Written tasks
**a.** Turn the paragraph of the dataset abstract that begins "This dataset contains the results" into a short list of its main facts.
**b.** In the rows, substitute "Screen size" for "Screen dimensions" in everything from the start of the rows down to the line containing "will tap(165, 24).", and give only those lines, otherwise unchanged.

— START OF Passage —

Dataset abstract
This dataset contains the results from 40 L1 British English, 80 Belgian Dutch and 80 European Spanish listeners, who were exposed to English speakers with a General British English, Newcastle and French accent. In the first experiment, participants completed (i) a demographic and linguistic background questionnaire, (ii) an orthographic transcription task and (iii) a vocabulary/general proficiency test (LexTALE; cf. Lemhöfer & Broersma, 2012). In the transcription task, participants listened to 120 stimulus sentences and were asked to write down what the speakers said. Crucially, each sentence contained one target word that was either phonetically unreduced or phonetically reduced. How well the different groups of listeners understood the speakers (i.e. Intelligibility), and more importantly the unreduced and reduced words, was measured as the number of correctly transcribed target words and was assessed using a linear mixed-effects regression model. In the second experiment, participants completed (i) a demographic and linguistic background questionnaire, (ii) an auditory lexical decision task and (iii) a vocabulary/general proficiency test (LexTALE; cf. Lemhöfer & Broersma, 2012). In the lexical decision task, participants were asked to decide whether a particular target word was a real word in English or a nonword. Participants' lexical decision responses (word vs. nonword) were analyzed using a mixed-effects logistic regression model, and their response times (i.e. time interval between stimulus offset and keypress) were analysed using a linear mixed-effects regression model. R code for the data analysis is provided.

— END OF Passage —
— START OF Rows —

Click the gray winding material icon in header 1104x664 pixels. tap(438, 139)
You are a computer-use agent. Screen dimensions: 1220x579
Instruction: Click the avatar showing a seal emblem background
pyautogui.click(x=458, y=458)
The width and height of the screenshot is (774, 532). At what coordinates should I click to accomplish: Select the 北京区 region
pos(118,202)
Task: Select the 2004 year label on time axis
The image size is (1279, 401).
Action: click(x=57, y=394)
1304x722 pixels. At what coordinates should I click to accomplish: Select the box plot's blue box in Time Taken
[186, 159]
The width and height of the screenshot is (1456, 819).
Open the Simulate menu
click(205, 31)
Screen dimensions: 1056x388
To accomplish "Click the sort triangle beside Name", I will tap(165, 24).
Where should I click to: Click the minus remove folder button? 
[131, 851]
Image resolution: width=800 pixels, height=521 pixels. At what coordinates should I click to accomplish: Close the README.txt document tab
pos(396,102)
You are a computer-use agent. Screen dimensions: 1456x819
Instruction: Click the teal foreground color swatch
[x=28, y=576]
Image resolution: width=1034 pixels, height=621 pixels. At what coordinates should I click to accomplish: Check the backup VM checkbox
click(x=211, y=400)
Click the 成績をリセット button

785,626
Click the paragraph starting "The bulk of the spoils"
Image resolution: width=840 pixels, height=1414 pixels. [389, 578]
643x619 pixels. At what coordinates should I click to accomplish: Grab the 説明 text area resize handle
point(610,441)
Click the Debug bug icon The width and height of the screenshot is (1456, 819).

— END OF Rows —

Written answers
**a.**
- Listeners: 40 L1 British English, 80 Belgian Dutch and 80 European Spanish.
- Speakers heard: General British English, Newcastle and French accents.
- Experiment 1: a background questionnaire, an orthographic transcription task and the LexTALE vocabulary/proficiency test.
- Transcription task: 120 sentences, each with one target word that was either phonetically unreduced or reduced. Intelligibility was measured as the number of correctly transcribed target words and analyzed with a linear mixed-effects regression model.
- Experiment 2: a background questionnaire, an auditory lexical decision task and LexTALE.
- Lexical decision task: listeners judged whether a target word was a real English word or a nonword. Responses were analyzed with a mixed-effects logistic regression model. Response times (from stimulus offset to keypress) were analyzed with a linear mixed-effects regression model.
- R code for the analysis is included.

**b.**
Click the gray winding material icon in header 1104x664 pixels. tap(438, 139)
You are a computer-use agent. Screen size: 1220x579
Instruction: Click the avatar showing a seal emblem background
pyautogui.click(x=458, y=458)
The width and height of the screenshot is (774, 532). At what coordinates should I click to accomplish: Select the 北京区 region
pos(118,202)
Task: Select the 2004 year label on time axis
The image size is (1279, 401).
Action: click(x=57, y=394)
1304x722 pixels. At what coordinates should I click to accomplish: Select the box plot's blue box in Time Taken
[186, 159]
The width and height of the screenshot is (1456, 819).
Open the Simulate menu
click(205, 31)
Screen size: 1056x388
To accomplish "Click the sort triangle beside Name", I will tap(165, 24).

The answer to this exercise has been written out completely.